▸ **REQUEST**
Can you rewrite every one of the entries below with "Click the" swapped for "Select the" wherever it occurs, changing nothing else?

▸ **EXCERPTED RECORDS**

>>>>

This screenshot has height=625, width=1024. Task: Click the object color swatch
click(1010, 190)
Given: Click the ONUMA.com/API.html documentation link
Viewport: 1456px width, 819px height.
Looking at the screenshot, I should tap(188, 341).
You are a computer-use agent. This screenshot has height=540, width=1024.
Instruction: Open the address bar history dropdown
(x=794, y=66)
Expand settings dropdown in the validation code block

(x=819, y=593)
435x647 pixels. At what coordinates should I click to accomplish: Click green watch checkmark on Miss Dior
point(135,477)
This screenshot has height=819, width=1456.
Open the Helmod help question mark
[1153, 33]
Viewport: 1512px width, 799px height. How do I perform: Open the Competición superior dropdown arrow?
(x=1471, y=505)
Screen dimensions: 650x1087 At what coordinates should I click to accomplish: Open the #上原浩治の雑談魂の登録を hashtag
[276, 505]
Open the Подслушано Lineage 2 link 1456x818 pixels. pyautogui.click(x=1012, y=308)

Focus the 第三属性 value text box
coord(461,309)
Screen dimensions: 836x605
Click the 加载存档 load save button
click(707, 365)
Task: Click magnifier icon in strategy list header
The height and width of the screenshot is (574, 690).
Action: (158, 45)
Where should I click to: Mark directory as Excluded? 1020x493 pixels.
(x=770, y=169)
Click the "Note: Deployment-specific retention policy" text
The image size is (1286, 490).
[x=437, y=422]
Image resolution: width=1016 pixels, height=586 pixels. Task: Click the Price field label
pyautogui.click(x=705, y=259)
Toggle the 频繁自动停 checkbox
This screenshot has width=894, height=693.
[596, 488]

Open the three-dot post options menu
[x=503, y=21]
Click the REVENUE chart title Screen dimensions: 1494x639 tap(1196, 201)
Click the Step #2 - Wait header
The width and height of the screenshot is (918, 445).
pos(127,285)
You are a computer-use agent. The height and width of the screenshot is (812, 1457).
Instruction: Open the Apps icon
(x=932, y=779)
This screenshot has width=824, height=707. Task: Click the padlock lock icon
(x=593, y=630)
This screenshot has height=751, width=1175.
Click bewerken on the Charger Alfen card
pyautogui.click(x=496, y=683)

<<<<

▸ **OUTPUT FOR THIS EXERCISE**
This screenshot has height=625, width=1024. Task: Select the object color swatch
click(1010, 190)
Given: Select the ONUMA.com/API.html documentation link
Viewport: 1456px width, 819px height.
Looking at the screenshot, I should tap(188, 341).
You are a computer-use agent. This screenshot has height=540, width=1024.
Instruction: Open the address bar history dropdown
(x=794, y=66)
Expand settings dropdown in the validation code block

(x=819, y=593)
435x647 pixels. At what coordinates should I click to accomplish: Click green watch checkmark on Miss Dior
point(135,477)
This screenshot has height=819, width=1456.
Open the Helmod help question mark
[1153, 33]
Viewport: 1512px width, 799px height. How do I perform: Open the Competición superior dropdown arrow?
(x=1471, y=505)
Screen dimensions: 650x1087 At what coordinates should I click to accomplish: Open the #上原浩治の雑談魂の登録を hashtag
[276, 505]
Open the Подслушано Lineage 2 link 1456x818 pixels. pyautogui.click(x=1012, y=308)

Focus the 第三属性 value text box
coord(461,309)
Screen dimensions: 836x605
Select the 加载存档 load save button
click(707, 365)
Task: Click magnifier icon in strategy list header
The height and width of the screenshot is (574, 690).
Action: (158, 45)
Where should I click to: Mark directory as Excluded? 1020x493 pixels.
(x=770, y=169)
Select the "Note: Deployment-specific retention policy" text
The image size is (1286, 490).
[x=437, y=422]
Image resolution: width=1016 pixels, height=586 pixels. Task: Select the Price field label
pyautogui.click(x=705, y=259)
Toggle the 频繁自动停 checkbox
This screenshot has width=894, height=693.
[596, 488]

Open the three-dot post options menu
[x=503, y=21]
Select the REVENUE chart title Screen dimensions: 1494x639 tap(1196, 201)
Select the Step #2 - Wait header
The width and height of the screenshot is (918, 445).
pos(127,285)
You are a computer-use agent. The height and width of the screenshot is (812, 1457).
Instruction: Open the Apps icon
(x=932, y=779)
This screenshot has width=824, height=707. Task: Select the padlock lock icon
(x=593, y=630)
This screenshot has height=751, width=1175.
Click bewerken on the Charger Alfen card
pyautogui.click(x=496, y=683)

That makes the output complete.